昨年も同時期にシューベルトのピアノ曲をあげている事を知りました。
偶然のめぐり合わせですが、前回は「エリザベート・レオンスカヤ」のセット物で、今回はマウリツィオ・ポリーニの2枚組です。
シューベルト:ピアノ・ソナタ第19番~第21番、アレグレット
【ポリーニ80歳記念】【生産限定盤】【UHQCD仕様】
【グリーン・カラー・レーベルコート】
1973年以来となるポリーニのシューベルト録音で、1988年度第26回レコード・アカデミー賞器楽曲部門賞を受賞した名盤。ソナタ第20番の演奏は、ポリーニの意思で、急逝した名プロデューサー、ライナー・ブロックに捧げられています。(メーカー資料より)
【収録情報】
Disc1
シューベルト:
1. ピアノ・ソナタ第19番ハ短調 D.958
2. ピアノ・ソナタ第20番イ長調 D.959
Disc2
3. ピアノ・ソナタ第21番変ロ長調 D.960
4. アレグレット ハ短調 D.915
5. 3つの小品 D.946
マウリツィオ・ポリーニ(ピアノ)
録音:1983年12月ウィーン(2)、1985年6月パリ(1,5)、1985年9月ミュンヘン(4)、1987年6月ミュンヘン(3)
☆5のコメント-1 投稿日:2021/07/11 (日)
この録音が出たのは1990年頃。この頃、シューベルトのピアノソナタの録音は決して多くはなかった。めぼしいところではリヒテルとブレンデルくらいではなかったろうか。そこにこのポリーニである。
更に言えばまだこの頃ポリーニは毀誉褒貶相半ば、まぁ流石に誉褒が勝る感じではあるけれど、といった状況でしたっけ。そして、このポリーニの演奏は鮮烈でした。
そもそもシューベルトは少なからずバカにされているように思うのですね。そういうと皆否定するだろうけれど、でも、器楽曲に関して言えば、ベートーヴェンの陰にいる素人、作品もまとまりがなくて長ったらしくて、みたいな受け取り方をしている人は少なくないように思います。
でも、実際はそうではない。ソナタ形式といったものに拘り、構成にひどく拘った。晩年(31歳!)のシューベルトが死の直前に対位法のレッスンを受けようとしていたのは有名な話で、そういう意味でかっちりした作品を書きたかった。

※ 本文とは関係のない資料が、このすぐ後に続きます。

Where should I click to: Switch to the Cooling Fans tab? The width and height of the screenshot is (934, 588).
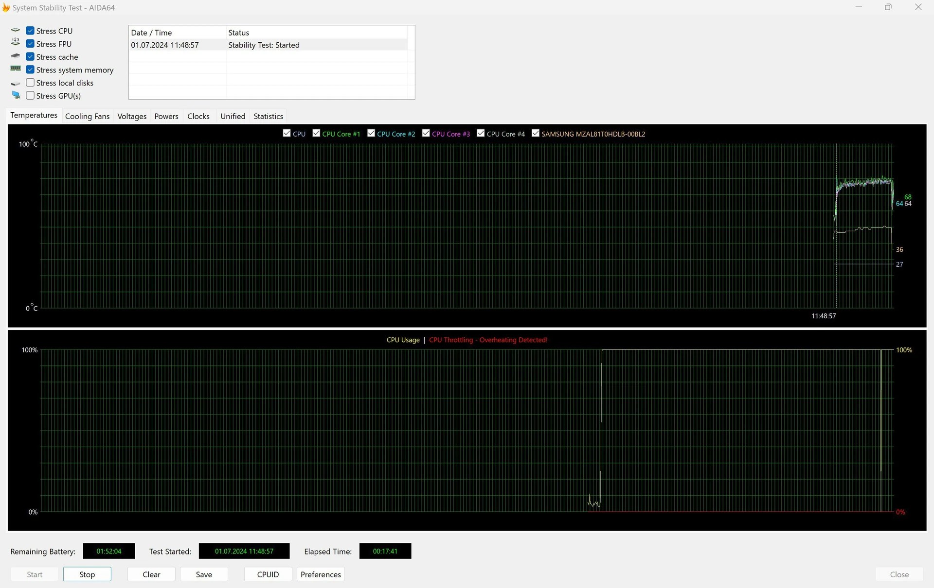pyautogui.click(x=87, y=116)
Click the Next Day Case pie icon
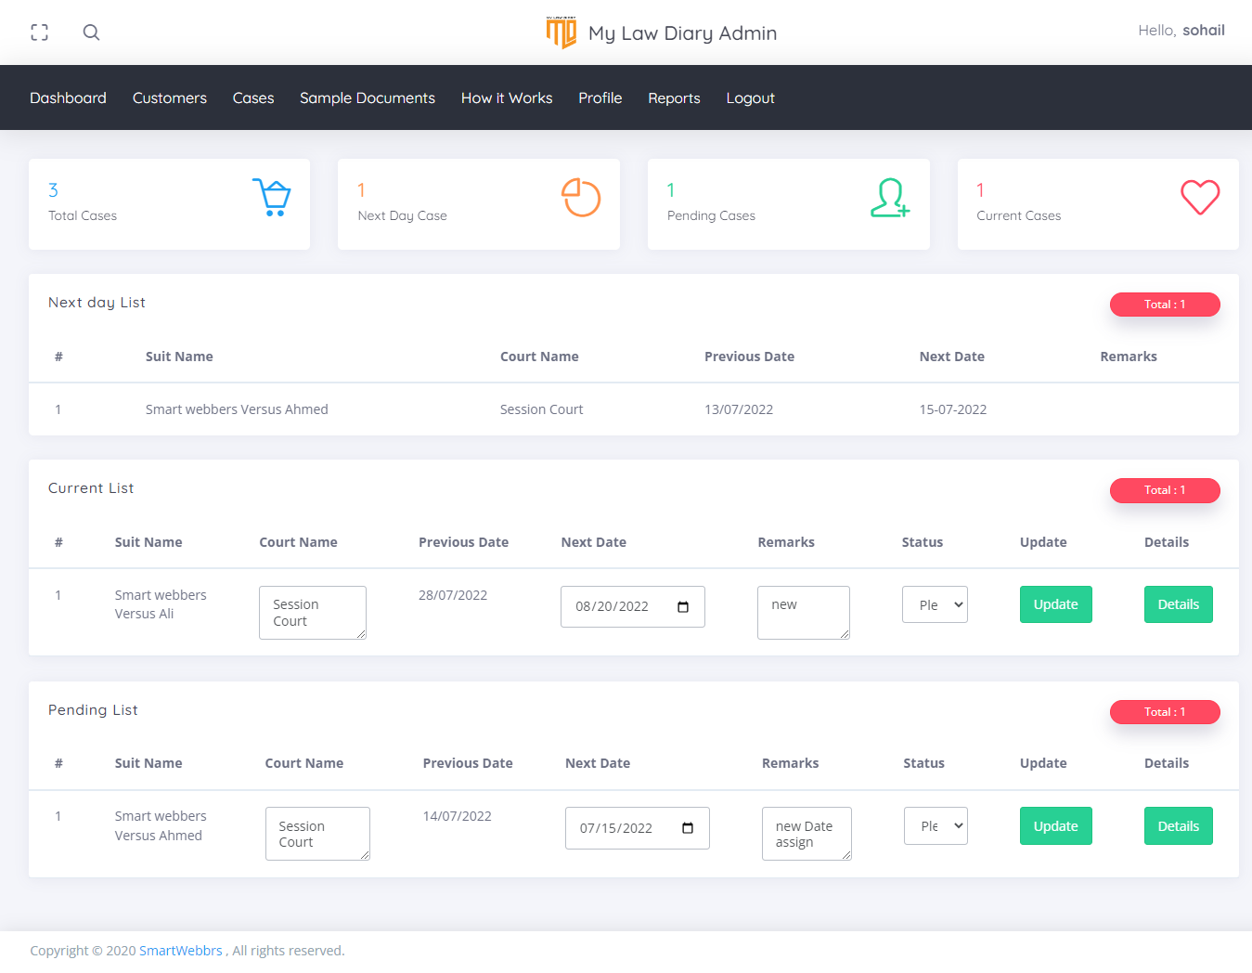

ただ、上手くいかなくて、未完作品も多数遺った、その一因には確かにシューベルトの書いた旋律があまりにメロディックで、構成をきっちり守って造ろうとすると長大になってしまう、というのがあったのではないかと思うのです。
言い換えると、シューベルトの器楽曲は放っておいても十分に感情に訴える力がある。むしろあり過ぎる。長いけれど。 今のポリーニはまた違うことをするかも知れないけれど、当時のポリーニの演奏は、余計なことをせず、淡々と音を紡いで行くというやり方。いわばハードボイルドな、そっけないとも思える演奏。だけれども、それは確かに間違いではないのです。
情に訴えるのはシューベルトがやっているのだから、そこに殊更に手を加えようとしなくていいのです。第1楽章の第1主題のトリルが深いとか浅いとか、そんなことはもうシューベルトが書いているのであって、きちんと弾けばそれは響くのです。
勝手に長いとか短いとかいって繰り返しを省略しなくてもいい。シューベルトは提示部が反復されるというソナタ形式の定型に沿って書いたのだから。 その意味で、ポリーニの演奏はシューベルトのピアノソナタの演奏としてはエポックメイキングなものだったし、今でも最高峰の一つだと言っていいと思います。
ブレンデル(繰り返しを省略する大家ではありますが)ですら並び立つといったところ。今弾いている人だとシフくらいでしょうか、あとは。
☆5のコメント-2 投稿日:2011/06/26 (日)
初来日の交響的練習曲と21番ソナタ、今も脳裏に焼き付いています。思い出は美しい、時として美化されることもあるけれど。音楽を専門に学んだことのない私が偉そうなことを言うのもなんですが、30そこそこのシューベルトが作曲したこのソナタ、色々な解釈があって当然ではないでしょうか。深い精神性を追求すると思う人いれば、死神と向き合いながら作曲したと覆う人もいるでしょう。私のように純音楽としてポリーニを高く評価する人もいるでしょう。大家ほど評価は分かれやすいものですね。
☆5のコメント-3 投稿日:2011/03/21 (月)
レビューは討論の場では無い事を承知の上で書きます。 旅の途中さん、INVE...さん達のレビューを読むと、クラシック音楽は特別な最高級の教育を受けた知識人のみが享受できる世界と思えてしまいます。
無教養の私なんかは、シューベルトを娯楽で聴いていますが、悪い事でしょうか?これらの美しい曲を聴いて感動していますが、根が浅いのでしょうか?理解しきれて無いのでしょうか? ピアノを少しかじりましたが、これだけ弾くには才能と、どれだけの訓練、鍛錬、努力を必要としたのか? この、高名な世界的なピアニストに対して尊敬の念も無く平気で星一つ、二つ...。
まあ、ポリーニがこれらを読んだら「フン、極東の音楽史も無い、音楽文化もろくに無い島国の...」と鼻も引っかけない事でしょう。 第一、シューベルトの時代これは娯楽でしょう? レビューを書く人達、(旅の途中さんとか)、ひけらかす、衒う...。 これらの言葉がぴったり当てはまるように思えます。
例えば、ワインはどこそこの畑の何年物で無くては..と語ると同じ。 音楽も、ワインも、人生を謳歌する為に存在する物、と思えます。
重箱の隅を、爪楊枝でつついて欠点を探し出すような音楽の聴き方。 聴いていて楽しい、ほっとする、とか多分無いのでしょうね。 眉間に皺を寄せて、荒探しで、楽しむ間も無く聴いている御姿が目に浮ぶようです。
しかし、こう言った輩が、クラシック音楽を、初心者等にクラシックは別物、と思わせてしまう弊害は有ろうかと思います。
録音して聴かせて頂ける、と言う感謝の念は無いのですかね。 演奏が気に入らなければ、聴かなければ良い。声高に叫ぶ事は無い。 人間性、品格が問われます。
批評する相手は、世界屈指のピアニスト。演奏が好きか嫌いかは自由ですが、批評するだけの物をお持ちでしょうか???ひけらかし、衒う。 録音に対する評価は仕方が無いと思います。
色々と見解が分かれるところですが、私は以前入手した「レオンスカヤ」の弾くシューベルトとの聴き比べを楽しんでいます。